The picture quality is very clean and clear, though there aren’t that many striking compositions. There’s a nicely realistic heart transplant sequence in Chapter 37 (a featurette that can be either accessed from the fact track while the film is in progress or seen separately shows how the special effects were achieved). Sound is fine throughout, with some very convincing helicopter surround sounds in Chapters 17 and 25, a startling gunshot and shattering of glass in Chapter 28 and very enveloping crowd noises in Chapter 30. Chapter 29 has some very pretty if sentimental orchestrations on the score by Aaron Zigman.

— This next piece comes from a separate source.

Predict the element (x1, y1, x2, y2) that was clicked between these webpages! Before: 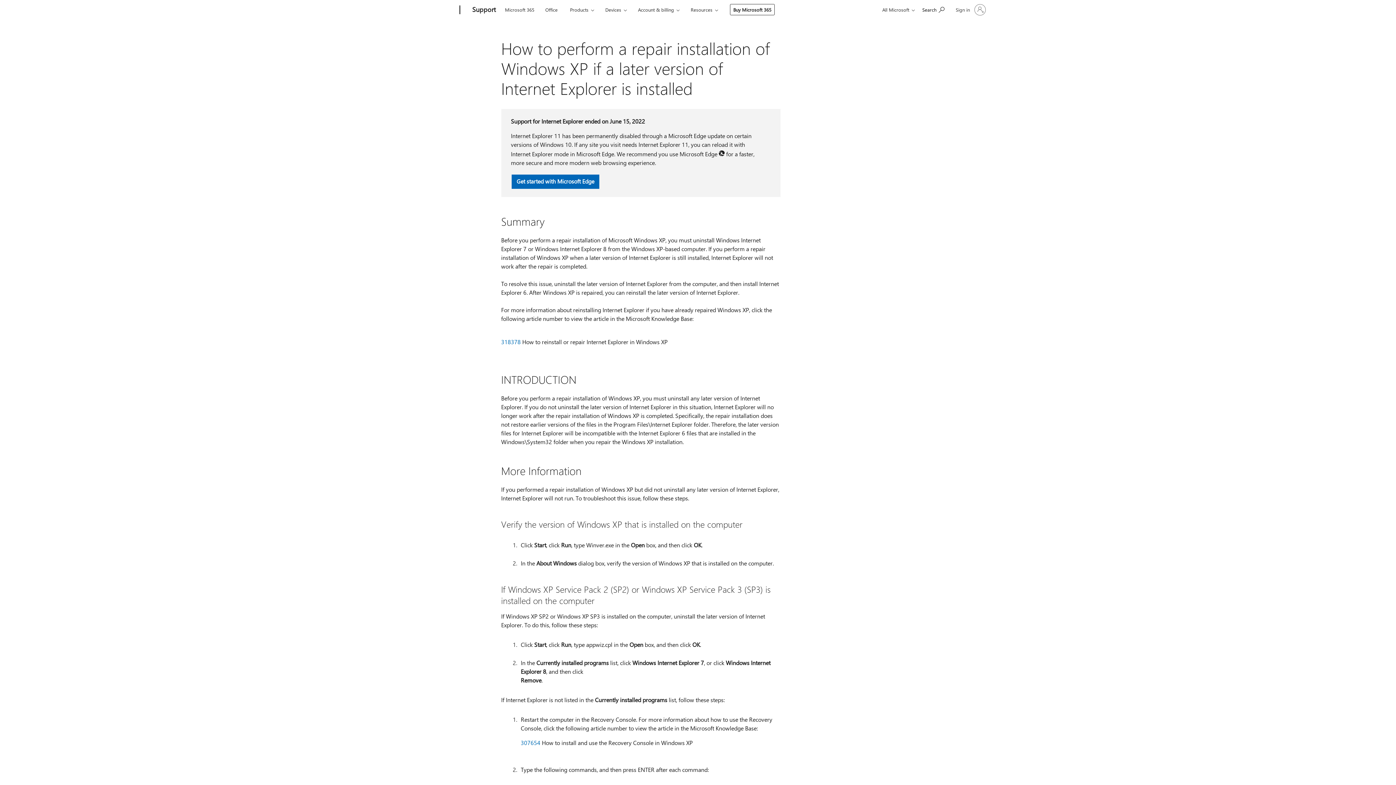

The Infinifilm format allows us to either check out various featurettes separately or opt to check them out (or not) during the movie’s run. “John Q” also comes with white subtitles that appear superimposed over the image, rather than beneath it, for added information, which is a bit distracting. Along with things we might expect – Washington talking about his role, director Cassavetes talking about Washington and vice-versa (we learn that Cassavetes’ daughter has a heart condition, making the subject of children with cardiac problems of personal concern to the filmmaker) – we can select a featurette that lets us (in the Fact Track’s words) “Hear About the Overwhelming Bureaucracy Involved in Getting a Transplant.” A number of featurettes on the disc have similar slants, and it’s hard to figure out exactly who these extras are aimed at. Information – even propaganda information (the phrase “overwhelming bureaucracy” does not suggest an impartial view) – can be a valuable tool, but people who are faced with getting heart transplants for themselves or loved ones know about the bureaucracy involved, and people who have elected to watch “John Q” rather than a documentary on HMOs are ostensibly looking for a bit of storyline with their facts. Forewarned is forearmed, perhaps, and there is no requirement that someone watching the DVD check out all the supplements, but this is perhaps an odd choice – somehow, battling paperwork doesn’t quite seem on a par with the Infinifilm track on, say, “13 Days,” which had footage of real spy planes and Russian diplomats talking about their personal recollection of the Cuban missile crisis.
Washington gives a very sincere and moving performance, Woods and Duvall are reliably on the money and Anne Heche is memorable as a hospital administrator so completely unwilling to engage in other people’s problems that she has the feeling of familiarity – everybody has encountered someone like this, sometimes on life and death issues. She makes us believe that John would feel that extreme measures are his only recourse. Unfortunately, the movie can’t make us believe that events would unfold as they do here.